Why Cassandra is NOT a Drop-In Replacement for SQL Databases

Key Differences

1. No Joins

-- SQL: Easy to join
SELECT u.name, o.order_date 
FROM users u 
JOIN orders o ON u.id = o.user_id;

-- Cassandra: Must denormalize data
-- Create orders table with user_name already stored
SELECT user_name, order_date FROM orders WHERE user_id = '123';

2. No Multi-Row Transactions

-- SQL: Atomic across tables
BEGIN;
  UPDATE accounts SET balance = balance - 100 WHERE id = 'acct1';
  UPDATE accounts SET balance = balance + 100 WHERE id = 'acct2';
COMMIT; -- All or nothing

-- Cassandra: Must handle each row separately
UPDATE accounts SET balance = balance - 100 WHERE account_id = 'acct1';
UPDATE accounts SET balance = balance + 100 WHERE account_id = 'acct2';
-- If second write fails, first has already succeeded

3. Query-First Design, Not Normalization

-- SQL: Single denormalized view handles all queries
SELECT * FROM users WHERE email = '...';
SELECT * FROM users WHERE phone = '...';
-- DB engine optimizes using indexes

-- Cassandra: Must create separate tables for each access pattern
CREATE TABLE users_by_email (email TEXT PRIMARY KEY, ...);
CREATE TABLE users_by_phone (phone TEXT PRIMARY KEY, ...);
-- Must manually keep both in sync

4. Limited Ad-Hoc Querying

-- SQL: Can query any column combination
SELECT * FROM orders WHERE price > 100 AND status = 'pending';

-- Cassandra: Must design table for exact queries
-- This query pattern wasn't designed?

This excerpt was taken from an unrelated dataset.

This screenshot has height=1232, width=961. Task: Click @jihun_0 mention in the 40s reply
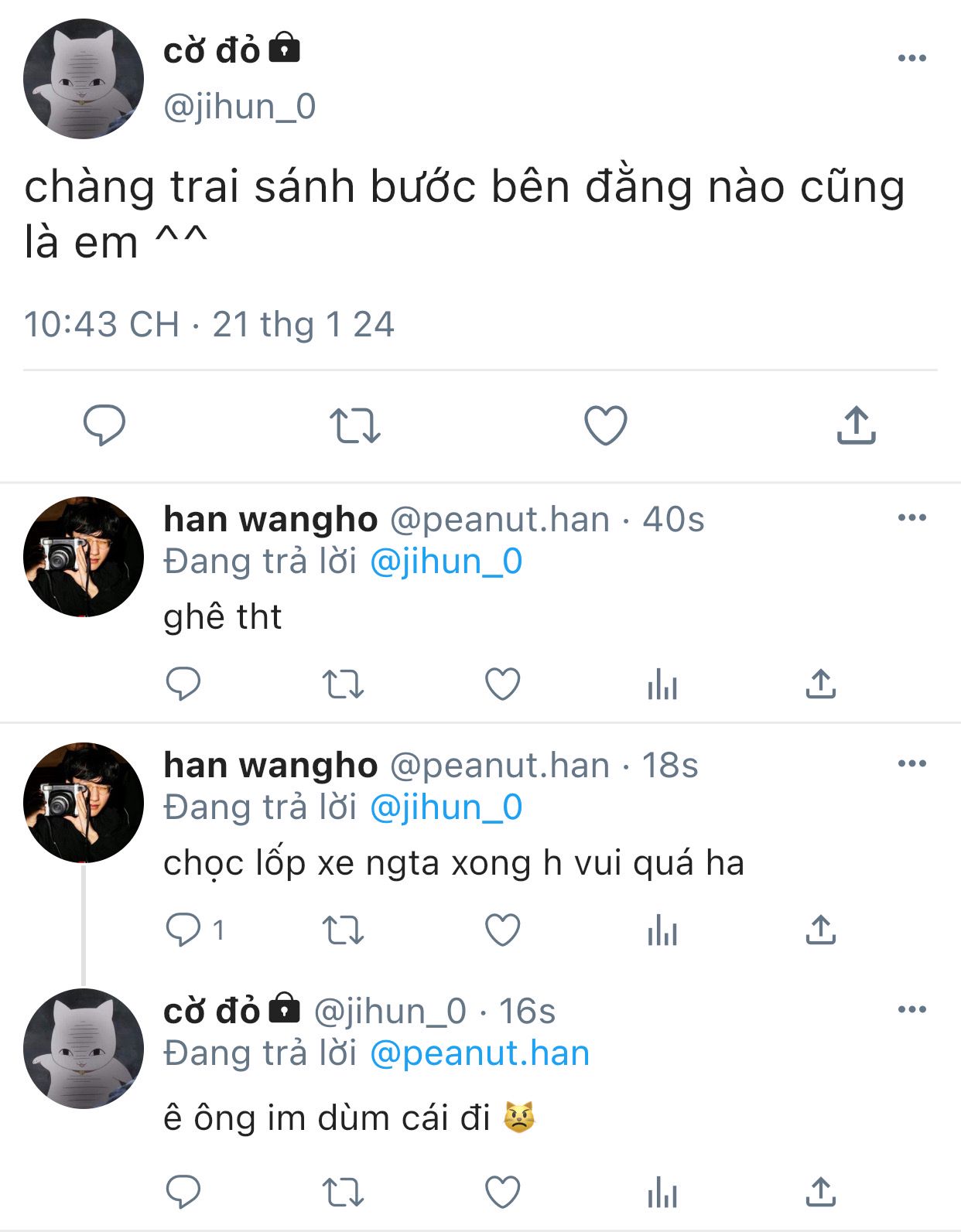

Full table scan → SLOW
SELECT * FROM orders WHERE price > 100 ALLOW FILTERING;


When to Use Cassandra

✅ Good Use Cases

  • High-volume writes: Millions of events per second (logs, metrics, IoT)
  • Time-series data: Sensor data, stock prices, activity streams
  • Massive scale: Terabytes to petabytes of data
  • High availability: Banking, healthcare, real-time systems
  • Read-heavy, predictable patterns: Content serving, session storage
  • Globally distributed: Multi-region replication, local reads
  • Immutable/append-only: Event stores, audit logs

❌ Not Suitable For

  • Complex reporting: Ad-hoc queries, analytics (use data warehouse instead)
  • Small datasets: Under 1TB, relational databases are simpler and cheaper
  • Complex transactions: Multi-row ACID required (use PostgreSQL)
  • Frequent schema changes: Cassandra schema migrations are slow
  • Transactional consistency critical: Financial transactions need ACID (use relational DB)
  • Real-time aggregation: Counting, summing across table (process offline)

Real-World Examples

Example 1: Netflix Activity Tracking

Netflix uses Cassandra to store billions of user activity events:

User watches a movie → Event written to multiple data centers → 
Distributed across 1000+ nodes → Replicated 3x → Always available

Example 2: Uber Location Data

Uber tracks driver and passenger locations in real-time:

Driver location updates → Written to Cassandra → 
Geo-partitioned → Fast reads for nearby drivers → 
High write throughput (millions/second) → Fault-tolerant

Example 3: What NOT to do with Cassandra

Trying to use Cassandra for a traditional accounting system:

❌ WRONG: Cassandra for banking with ACID requirements
   - Transactions across accounts aren't atomic
   - Eventual consistency causes problems
   - Better: PostgreSQL with proper backups

✅ RIGHT: Cassandra for transaction audit log
   - Immutable log of all transactions
   - Always available for reads
   - Perfect for Cassandra


Example Diagram

graph TD A["CAP Theorem"] --> B["Choose 2 of 3"] B --> C["Consistency"] B --> D["Availability"] B --> E["Partition
Tolerance"] F["Cassandra"] --> D F --> E F -.->|"Sacrifices"| C G["Database Choice"] --> H["SQL
Relational"] G --> I["Cassandra
Distributed"] G --> J["Hybrid
Best of Both"] H -->|"Small data,
ACID"| H I -->|"Big data,
HA"| I J -->|"SQL + Cache
+ Cassandra"| J

Summary

  • NoSQL databases prioritize scalability, availability, and performance over strict consistency.
  • Cassandra is a distributed, decentralized, column-family database designed for high write throughput and fault tolerance.
  • CAP Theorem: Cassandra chooses Availability and Partition Tolerance, accepting eventual consistency.
  • Not a replacement for SQL: Requires query-first denormalized design; no joins or multi-row transactions.
  • Best for: High-volume writes, time-series data, global distribution, always-on availability.
  • Not for: Complex transactions, small datasets, ad-hoc analytics, real-time aggregations.